> [Task brief] Once every line containing "computer" has been counted, report the total for the data and nothing else.
* * * * * * *
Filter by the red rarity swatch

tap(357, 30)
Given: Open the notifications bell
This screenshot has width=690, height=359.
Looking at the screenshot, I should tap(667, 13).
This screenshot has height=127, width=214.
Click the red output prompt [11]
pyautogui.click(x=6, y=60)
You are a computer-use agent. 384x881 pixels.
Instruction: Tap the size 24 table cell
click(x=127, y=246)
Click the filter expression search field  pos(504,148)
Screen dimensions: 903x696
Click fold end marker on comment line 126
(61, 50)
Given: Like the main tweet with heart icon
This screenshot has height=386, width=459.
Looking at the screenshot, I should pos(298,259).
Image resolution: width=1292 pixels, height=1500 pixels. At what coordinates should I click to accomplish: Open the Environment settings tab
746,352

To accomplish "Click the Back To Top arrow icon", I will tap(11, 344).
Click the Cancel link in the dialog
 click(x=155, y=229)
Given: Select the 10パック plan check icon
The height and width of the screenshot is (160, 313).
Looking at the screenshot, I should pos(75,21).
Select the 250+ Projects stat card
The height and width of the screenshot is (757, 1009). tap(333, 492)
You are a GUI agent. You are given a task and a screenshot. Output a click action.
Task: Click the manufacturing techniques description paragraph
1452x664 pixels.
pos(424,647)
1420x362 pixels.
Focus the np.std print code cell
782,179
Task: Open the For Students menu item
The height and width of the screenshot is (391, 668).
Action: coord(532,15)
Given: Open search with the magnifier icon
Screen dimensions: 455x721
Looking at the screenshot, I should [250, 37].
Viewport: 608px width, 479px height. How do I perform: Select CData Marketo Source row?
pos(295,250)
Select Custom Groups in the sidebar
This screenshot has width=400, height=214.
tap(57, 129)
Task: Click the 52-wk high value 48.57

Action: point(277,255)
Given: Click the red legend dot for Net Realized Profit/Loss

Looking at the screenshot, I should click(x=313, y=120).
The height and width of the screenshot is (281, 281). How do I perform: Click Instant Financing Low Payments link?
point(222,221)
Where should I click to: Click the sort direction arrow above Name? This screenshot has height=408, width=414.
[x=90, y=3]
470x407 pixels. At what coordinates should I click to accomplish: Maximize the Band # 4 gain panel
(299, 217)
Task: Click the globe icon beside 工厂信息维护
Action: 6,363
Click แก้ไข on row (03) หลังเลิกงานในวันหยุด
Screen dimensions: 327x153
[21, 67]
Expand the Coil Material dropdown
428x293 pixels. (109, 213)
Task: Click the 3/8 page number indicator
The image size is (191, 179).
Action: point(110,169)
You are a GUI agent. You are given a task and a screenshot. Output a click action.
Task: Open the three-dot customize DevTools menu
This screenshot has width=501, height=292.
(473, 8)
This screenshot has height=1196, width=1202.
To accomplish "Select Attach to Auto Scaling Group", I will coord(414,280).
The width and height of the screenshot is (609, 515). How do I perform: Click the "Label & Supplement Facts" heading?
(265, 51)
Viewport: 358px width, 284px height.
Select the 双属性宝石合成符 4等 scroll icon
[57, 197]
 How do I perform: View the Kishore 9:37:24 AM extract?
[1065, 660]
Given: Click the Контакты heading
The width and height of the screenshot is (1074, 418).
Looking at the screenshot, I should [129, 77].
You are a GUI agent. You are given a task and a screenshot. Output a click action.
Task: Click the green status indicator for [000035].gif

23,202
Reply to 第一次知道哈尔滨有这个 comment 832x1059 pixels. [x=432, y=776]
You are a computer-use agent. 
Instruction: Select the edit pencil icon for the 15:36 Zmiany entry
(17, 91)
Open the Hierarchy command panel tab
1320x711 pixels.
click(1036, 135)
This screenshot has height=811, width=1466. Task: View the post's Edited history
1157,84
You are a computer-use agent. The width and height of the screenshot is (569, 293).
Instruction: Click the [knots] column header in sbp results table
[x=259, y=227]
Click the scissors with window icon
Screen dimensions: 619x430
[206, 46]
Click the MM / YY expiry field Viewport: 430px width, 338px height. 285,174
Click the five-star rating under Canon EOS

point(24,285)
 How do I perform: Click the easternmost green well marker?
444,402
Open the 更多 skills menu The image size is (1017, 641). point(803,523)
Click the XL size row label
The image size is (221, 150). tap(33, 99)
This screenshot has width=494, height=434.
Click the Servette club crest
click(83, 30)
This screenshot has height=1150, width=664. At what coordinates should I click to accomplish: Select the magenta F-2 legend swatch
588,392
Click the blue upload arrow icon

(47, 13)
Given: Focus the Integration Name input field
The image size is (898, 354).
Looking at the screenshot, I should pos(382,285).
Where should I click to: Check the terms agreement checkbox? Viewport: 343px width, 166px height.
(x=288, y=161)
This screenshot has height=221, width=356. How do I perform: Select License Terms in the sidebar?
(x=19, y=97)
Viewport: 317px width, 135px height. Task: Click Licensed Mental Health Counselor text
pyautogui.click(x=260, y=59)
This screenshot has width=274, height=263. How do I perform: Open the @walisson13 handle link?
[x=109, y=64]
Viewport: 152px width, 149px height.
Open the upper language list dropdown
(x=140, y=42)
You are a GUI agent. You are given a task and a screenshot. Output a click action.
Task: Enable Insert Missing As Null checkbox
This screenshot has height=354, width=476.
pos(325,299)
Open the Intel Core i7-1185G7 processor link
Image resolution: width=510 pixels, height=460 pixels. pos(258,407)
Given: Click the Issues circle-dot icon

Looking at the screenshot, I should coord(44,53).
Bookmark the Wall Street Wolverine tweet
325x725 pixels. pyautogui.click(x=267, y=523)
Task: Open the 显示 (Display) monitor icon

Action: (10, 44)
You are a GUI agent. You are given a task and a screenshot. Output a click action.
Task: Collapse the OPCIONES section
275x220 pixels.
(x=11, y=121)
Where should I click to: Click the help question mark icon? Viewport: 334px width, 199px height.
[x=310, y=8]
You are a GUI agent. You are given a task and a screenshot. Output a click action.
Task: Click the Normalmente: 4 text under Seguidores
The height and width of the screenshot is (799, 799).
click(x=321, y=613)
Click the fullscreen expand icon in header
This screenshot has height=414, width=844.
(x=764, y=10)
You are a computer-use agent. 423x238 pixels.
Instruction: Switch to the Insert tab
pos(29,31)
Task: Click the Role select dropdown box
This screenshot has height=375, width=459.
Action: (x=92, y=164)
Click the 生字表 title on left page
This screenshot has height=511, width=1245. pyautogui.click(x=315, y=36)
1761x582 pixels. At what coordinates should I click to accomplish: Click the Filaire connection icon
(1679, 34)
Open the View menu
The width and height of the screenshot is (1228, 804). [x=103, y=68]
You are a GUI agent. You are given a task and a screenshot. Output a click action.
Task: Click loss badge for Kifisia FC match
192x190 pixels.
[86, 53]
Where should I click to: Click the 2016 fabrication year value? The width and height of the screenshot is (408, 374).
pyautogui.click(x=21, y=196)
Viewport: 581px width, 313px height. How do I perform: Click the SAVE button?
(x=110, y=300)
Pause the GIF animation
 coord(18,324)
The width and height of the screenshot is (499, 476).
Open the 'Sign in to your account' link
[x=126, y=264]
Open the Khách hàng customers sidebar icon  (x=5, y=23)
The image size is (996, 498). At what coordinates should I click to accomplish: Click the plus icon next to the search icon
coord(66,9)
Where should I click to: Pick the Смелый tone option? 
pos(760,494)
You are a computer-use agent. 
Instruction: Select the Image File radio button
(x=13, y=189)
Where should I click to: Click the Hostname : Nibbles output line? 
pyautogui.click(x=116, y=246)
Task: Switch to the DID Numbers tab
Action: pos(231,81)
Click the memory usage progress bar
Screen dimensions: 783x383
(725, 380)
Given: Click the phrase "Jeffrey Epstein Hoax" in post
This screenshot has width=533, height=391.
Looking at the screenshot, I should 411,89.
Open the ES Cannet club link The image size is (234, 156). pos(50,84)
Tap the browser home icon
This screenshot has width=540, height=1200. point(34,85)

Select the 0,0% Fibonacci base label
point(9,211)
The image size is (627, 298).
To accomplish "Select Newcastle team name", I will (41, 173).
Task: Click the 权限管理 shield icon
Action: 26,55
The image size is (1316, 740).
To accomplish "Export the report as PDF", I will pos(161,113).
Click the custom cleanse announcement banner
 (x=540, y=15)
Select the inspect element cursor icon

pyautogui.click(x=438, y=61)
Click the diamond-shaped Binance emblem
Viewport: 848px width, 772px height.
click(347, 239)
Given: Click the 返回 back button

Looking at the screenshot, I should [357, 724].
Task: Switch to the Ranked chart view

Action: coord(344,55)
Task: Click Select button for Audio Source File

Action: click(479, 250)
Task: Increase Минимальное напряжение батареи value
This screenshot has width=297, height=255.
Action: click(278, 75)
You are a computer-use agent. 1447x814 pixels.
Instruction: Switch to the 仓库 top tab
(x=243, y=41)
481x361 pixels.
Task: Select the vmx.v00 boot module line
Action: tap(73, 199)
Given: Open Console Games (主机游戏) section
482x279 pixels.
* * * * * * *
> [Solution] 6